Prompt 1:
Give the entries from the line with "At what (x,y)" to the line with "Find the location of a particular element." again, swapping "stats-box-frame" for "stats-panel-frame" and changing nothing else. Leave the pictures out.

A regular Carnival Cinema column of showbiz life musings by Captain Frodo –
On the way of the Showman: Explorations in the Kingdom of Childhood
I am in the middle of performing a season of shows for children. Three years ago my friend, Søren Østergaard challenged me to create a family version, a “translation” if you will, of his fantastic adult circus called Zirkus Nemo. We created that show together last year, and we present it again this year.
Our humour and ideas of what circus can be, align enough that he has given me complete freedom in the creation and forming of the material, whilst being an amazing director in shaping and adding to the final creation of the show. As I am wont to, I spent an excessive amount of time philosophically contemplating my new audience. Who are they?
For the last twenty years or more I have almost exclusively performed for adults. I am an adult myself, so there is no need for much thoughts about who my audience is, beyond restrictions in language comprehension, if performing in other countries, or the odd cultural reference. Children, on the other hand, are different. I am no longer one of them. Even though people often say I have a childlike occupation. That there is so much play in my existence as a Showman, and there is, but this is adult play. It’s different. I play with the intention of learning something, or to show someone something. I play with balls, wooden spoons, balloons, swords and bears on wheels, to discover material for acts. In my writing I imagine stories and worlds for others to read or hear (eventually). I’m a pretend child, an adult disguised as a child. My play is goal directed. It’s like when the teacher says, now we are going to play shop, so that we can learn how to buy things, how to shop, and prepare us for the responsibility of handling money. This is not real play. The guidance creates restrictions which makes it learning, rather than true play. Children learn immensely from their own free play, but its qualitatively different when it springs from the child. Free play has no other aim than reveling in the play itself. In play, as in almost every other thing, a child is different to an adult.

Prompt 2:
Retype the column on performing for children from "Our humour and" to "Who are they?".

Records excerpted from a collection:
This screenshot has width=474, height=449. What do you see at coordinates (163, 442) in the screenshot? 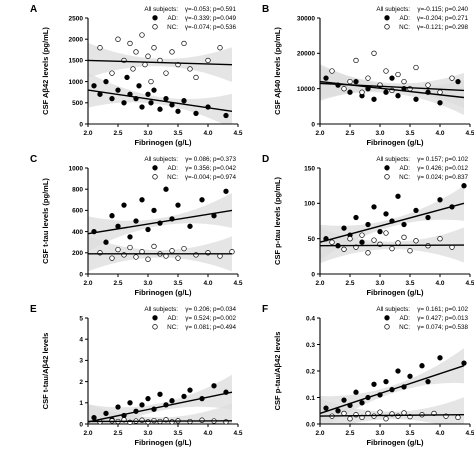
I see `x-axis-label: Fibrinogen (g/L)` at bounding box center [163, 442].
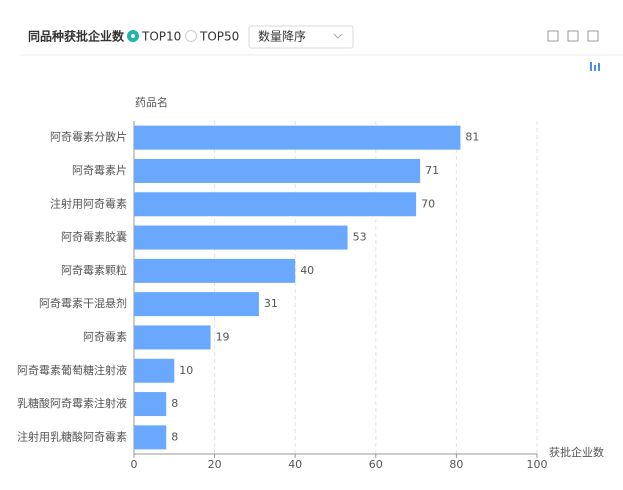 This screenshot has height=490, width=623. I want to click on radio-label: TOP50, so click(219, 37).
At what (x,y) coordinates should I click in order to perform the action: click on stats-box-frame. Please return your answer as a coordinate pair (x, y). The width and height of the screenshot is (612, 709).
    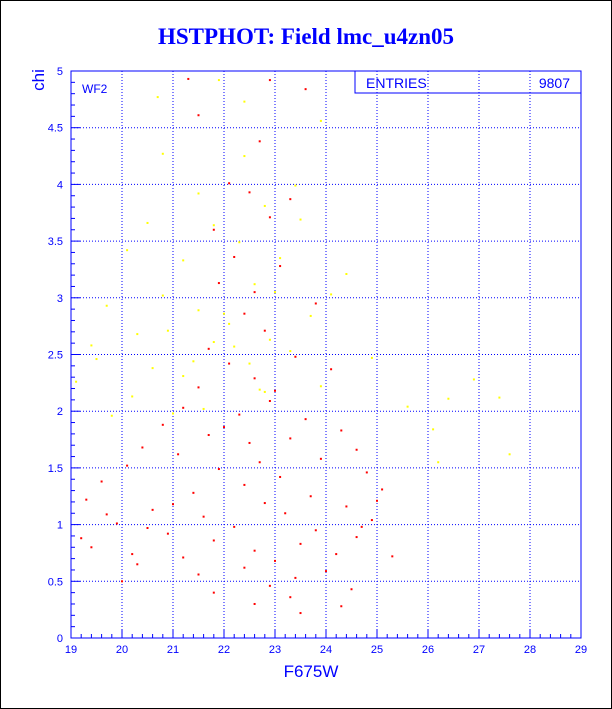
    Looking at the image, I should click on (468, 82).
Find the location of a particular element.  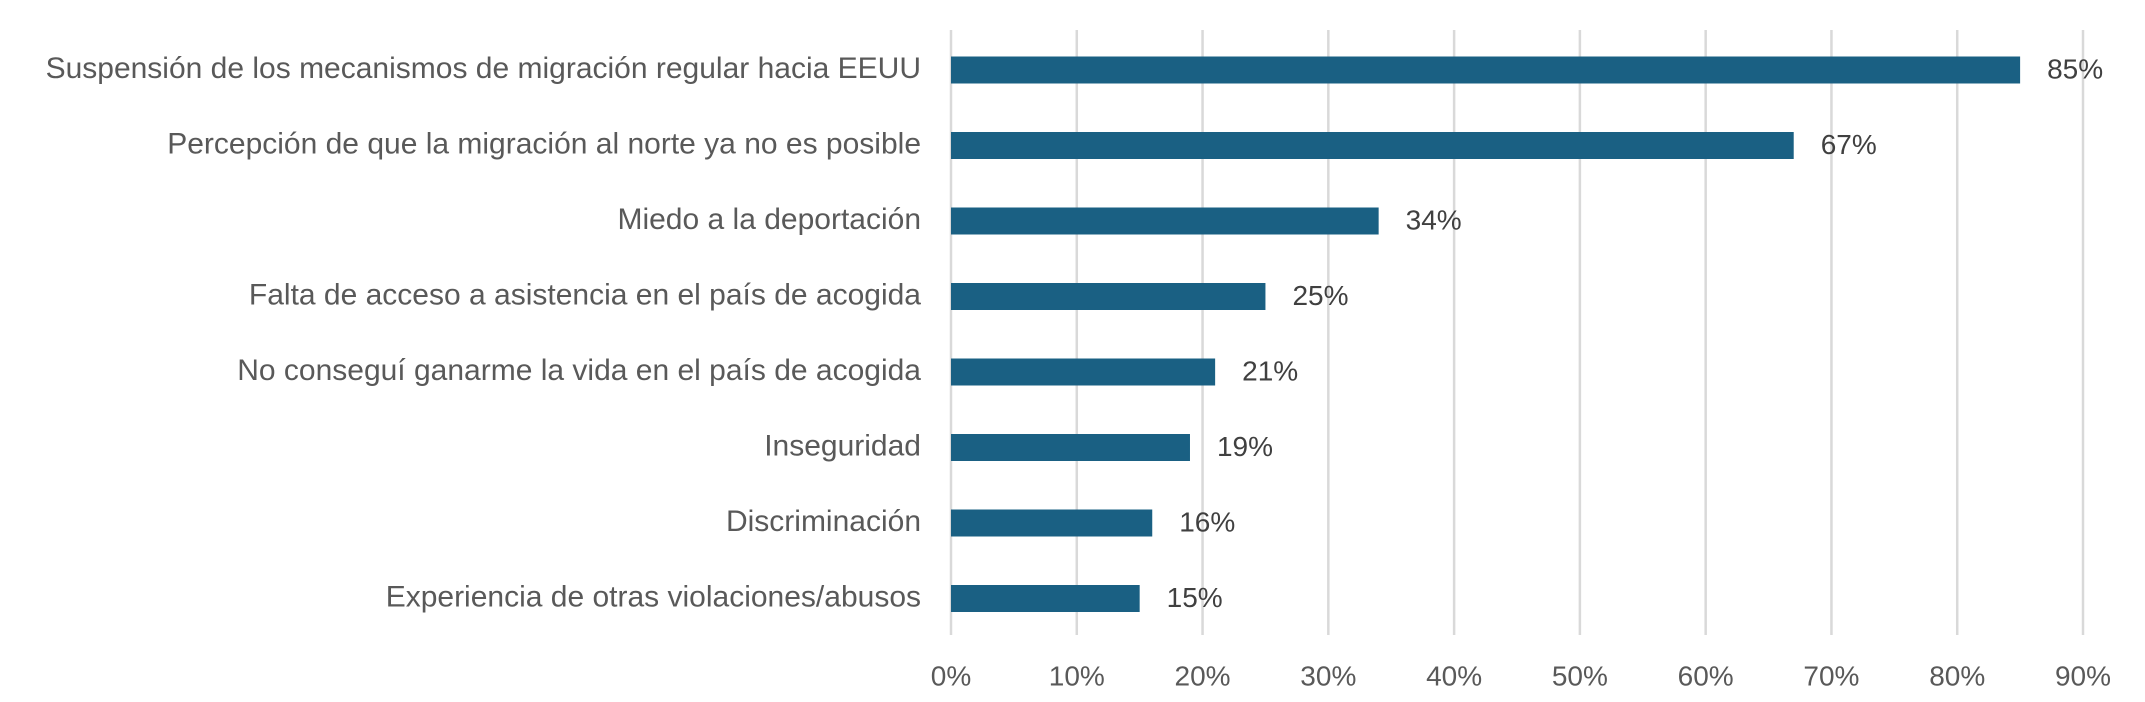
...
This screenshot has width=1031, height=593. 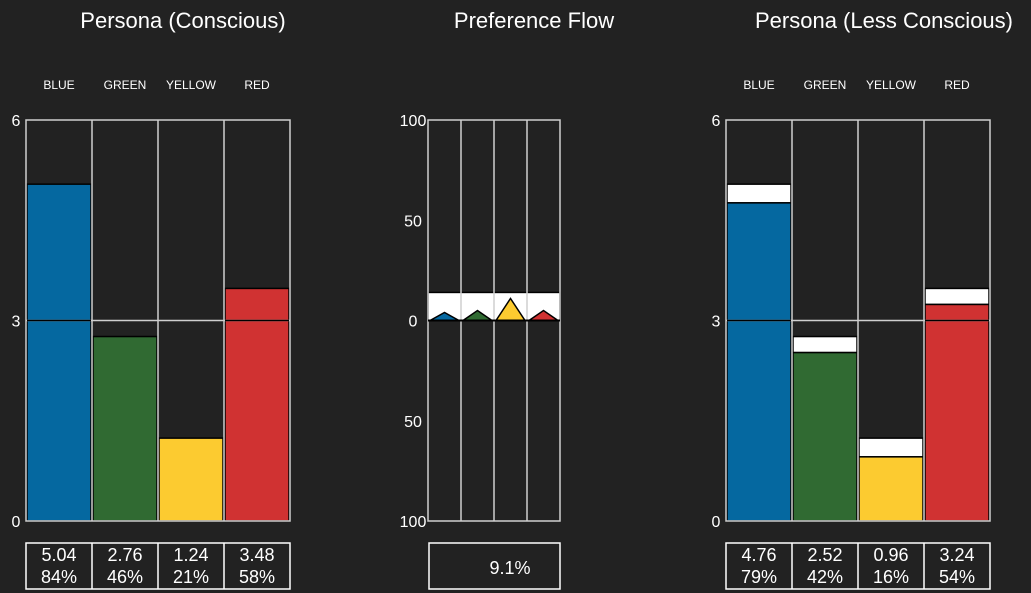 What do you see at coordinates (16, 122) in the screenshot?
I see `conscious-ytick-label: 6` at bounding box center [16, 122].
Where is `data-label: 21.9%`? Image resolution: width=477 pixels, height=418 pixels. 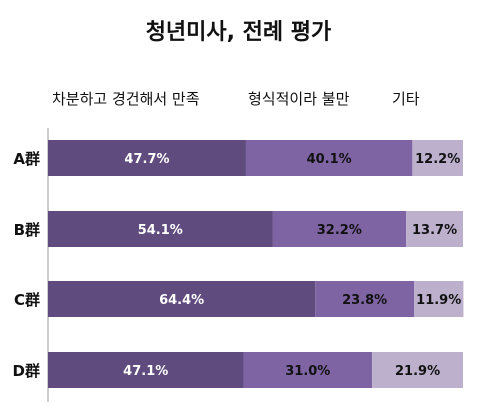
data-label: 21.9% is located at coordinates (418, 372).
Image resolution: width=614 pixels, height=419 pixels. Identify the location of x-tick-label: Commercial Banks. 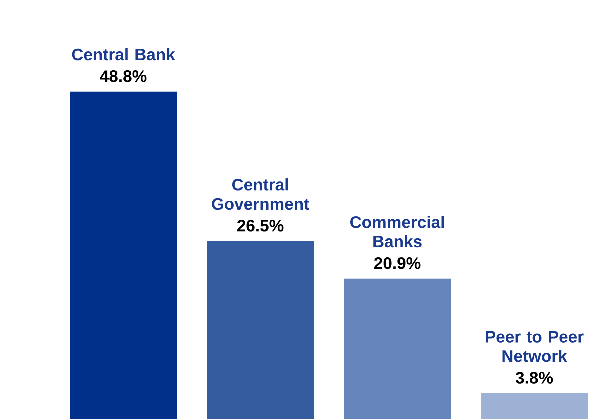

Worked solution 1:
At what (x,y) coordinates should I click in order to perform the action: click on stats-panel-frame. Please return your answer as a coordinate pair (x, y). The width and height of the screenshot is (612, 709).
    Looking at the image, I should click on (468, 82).
Find the location of a particular element.  

Worked solution 2:
Our humour and ideas of what circus can be, align enough that he has given me complete freedom in the creation and forming of the material, whilst being an amazing director in shaping and adding to the final creation of the show. As I am wont to, I spent an excessive amount of time philosophically contemplating my new audience. Who are they?